Those two counts, which could have netted him a life sentence, had Annabella Sciorra’s testimony in common. The Sopranos actress testified on Jan. 23 that Weinstein raped her in the winter of 1993, but the jury did not convict him based on her case.
On Monday afternoon, Sciorra said in a statement that her testimony was “painful but necessary.”
“I spoke for myself and with the strength of the 80-plus victims of Harvey Weinstein in my heart,” she said. “While we hope for continued righteous outcomes that bring absolute justice, we can never regret breaking the silence. For in speaking truth to power we pave the way for a more just culture, free of the scourge of violence against women.”
The actress received wide praise on Monday for her role in testifying.
“Annabella Sciorra is a hero,” said Debra Katz, an attorney who represented one of the six women who testified that Weinstein sexually assaulted them. “She was brave and courageous to come forward. She was the second witness. Her testimony undoubtedly set the tone … no one who heard the power of Annabella’s testimony could come away with anything else. Juries engage in all sorts of horse-trading. We don’t know exactly what they did in the jury room. We will know more in the days to come.”

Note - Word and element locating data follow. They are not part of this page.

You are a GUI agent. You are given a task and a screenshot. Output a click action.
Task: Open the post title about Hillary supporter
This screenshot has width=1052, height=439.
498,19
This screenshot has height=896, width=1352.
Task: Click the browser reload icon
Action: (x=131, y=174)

Sciorra’s account was buttressed by the Jan. 24 testimony of her friend Rosie Perez. The fellow actress testified that Sciorra had told her at the time that she thought she had been raped, later revealing that Weinstein was the alleged accuser.
Perez celebrated Weinstein’s conviction on Twitter.
“Harvey Weinstein has been handcuffed and taken to jail!” she wrote. “Gutted for my dear friend #AnnabellaSciorra who told the truth! Yet I congratulate her and all who came forward for their bravery. This is not enough but survivors take courage! This is still a great win!”